··· Material shown ···

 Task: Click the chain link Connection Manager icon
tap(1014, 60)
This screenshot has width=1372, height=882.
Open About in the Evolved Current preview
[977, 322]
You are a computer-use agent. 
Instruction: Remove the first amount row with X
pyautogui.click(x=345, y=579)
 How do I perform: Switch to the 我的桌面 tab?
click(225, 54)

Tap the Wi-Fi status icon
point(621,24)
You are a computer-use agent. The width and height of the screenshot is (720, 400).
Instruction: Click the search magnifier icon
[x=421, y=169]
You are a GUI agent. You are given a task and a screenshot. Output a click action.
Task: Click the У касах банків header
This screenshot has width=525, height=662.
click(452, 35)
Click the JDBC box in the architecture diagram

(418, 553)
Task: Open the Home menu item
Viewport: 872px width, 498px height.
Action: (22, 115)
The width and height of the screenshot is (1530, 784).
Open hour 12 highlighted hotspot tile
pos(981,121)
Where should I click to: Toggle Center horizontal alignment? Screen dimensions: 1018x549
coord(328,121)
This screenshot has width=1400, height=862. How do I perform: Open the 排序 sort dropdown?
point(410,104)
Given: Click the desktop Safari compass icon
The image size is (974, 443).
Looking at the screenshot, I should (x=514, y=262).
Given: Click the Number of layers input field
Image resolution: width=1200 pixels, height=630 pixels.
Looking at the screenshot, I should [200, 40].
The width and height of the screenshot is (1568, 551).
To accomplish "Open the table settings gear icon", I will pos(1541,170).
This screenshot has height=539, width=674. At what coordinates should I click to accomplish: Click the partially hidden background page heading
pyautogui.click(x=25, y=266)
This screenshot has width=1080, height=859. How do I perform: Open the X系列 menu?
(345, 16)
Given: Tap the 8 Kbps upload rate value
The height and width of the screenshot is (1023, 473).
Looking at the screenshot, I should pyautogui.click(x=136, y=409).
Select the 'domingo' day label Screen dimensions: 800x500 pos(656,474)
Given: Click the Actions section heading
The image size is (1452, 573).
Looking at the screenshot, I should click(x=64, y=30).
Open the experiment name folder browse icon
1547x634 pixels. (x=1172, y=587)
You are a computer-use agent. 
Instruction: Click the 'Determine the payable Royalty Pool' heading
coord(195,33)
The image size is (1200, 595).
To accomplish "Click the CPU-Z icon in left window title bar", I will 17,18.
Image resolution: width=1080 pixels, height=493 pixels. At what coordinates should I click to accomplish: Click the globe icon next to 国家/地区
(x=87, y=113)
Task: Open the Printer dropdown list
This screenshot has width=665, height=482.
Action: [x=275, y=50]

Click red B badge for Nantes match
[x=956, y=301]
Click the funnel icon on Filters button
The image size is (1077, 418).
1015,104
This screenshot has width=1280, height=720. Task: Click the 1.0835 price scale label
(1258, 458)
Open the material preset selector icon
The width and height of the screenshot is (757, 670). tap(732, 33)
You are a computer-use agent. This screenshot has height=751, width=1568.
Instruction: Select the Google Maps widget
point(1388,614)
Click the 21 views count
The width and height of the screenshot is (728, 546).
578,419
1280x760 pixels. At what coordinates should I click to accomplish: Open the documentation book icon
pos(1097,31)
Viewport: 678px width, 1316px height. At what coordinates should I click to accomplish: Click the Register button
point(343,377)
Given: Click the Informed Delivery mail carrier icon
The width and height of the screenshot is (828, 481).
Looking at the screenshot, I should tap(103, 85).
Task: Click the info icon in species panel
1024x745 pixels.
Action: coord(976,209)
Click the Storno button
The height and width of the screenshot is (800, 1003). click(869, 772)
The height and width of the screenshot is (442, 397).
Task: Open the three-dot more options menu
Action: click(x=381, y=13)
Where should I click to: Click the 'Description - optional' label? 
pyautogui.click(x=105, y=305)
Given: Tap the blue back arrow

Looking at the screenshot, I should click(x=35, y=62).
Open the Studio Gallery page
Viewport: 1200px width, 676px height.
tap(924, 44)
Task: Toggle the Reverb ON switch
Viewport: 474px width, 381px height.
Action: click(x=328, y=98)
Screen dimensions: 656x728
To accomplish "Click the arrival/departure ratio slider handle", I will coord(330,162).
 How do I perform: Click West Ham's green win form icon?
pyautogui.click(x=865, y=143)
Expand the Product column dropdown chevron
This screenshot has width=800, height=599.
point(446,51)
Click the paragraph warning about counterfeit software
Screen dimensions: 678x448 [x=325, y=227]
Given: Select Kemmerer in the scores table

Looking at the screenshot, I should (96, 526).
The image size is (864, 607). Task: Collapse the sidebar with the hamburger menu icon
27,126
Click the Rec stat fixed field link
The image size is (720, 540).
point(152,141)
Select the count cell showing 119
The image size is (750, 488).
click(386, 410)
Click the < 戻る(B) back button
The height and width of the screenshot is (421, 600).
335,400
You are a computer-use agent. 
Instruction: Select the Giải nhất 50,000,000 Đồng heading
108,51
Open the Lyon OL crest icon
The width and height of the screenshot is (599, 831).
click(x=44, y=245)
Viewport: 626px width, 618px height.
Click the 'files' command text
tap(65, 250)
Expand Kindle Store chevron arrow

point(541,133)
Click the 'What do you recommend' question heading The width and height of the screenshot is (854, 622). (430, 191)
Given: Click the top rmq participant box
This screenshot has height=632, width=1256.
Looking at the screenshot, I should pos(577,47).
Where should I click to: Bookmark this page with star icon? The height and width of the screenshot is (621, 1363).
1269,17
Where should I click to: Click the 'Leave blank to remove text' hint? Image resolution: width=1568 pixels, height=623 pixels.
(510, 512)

···

**Exercise brief**: Lines with "field" in them: work out how many there are in the listing and give the figure alone.

**Task output**: 2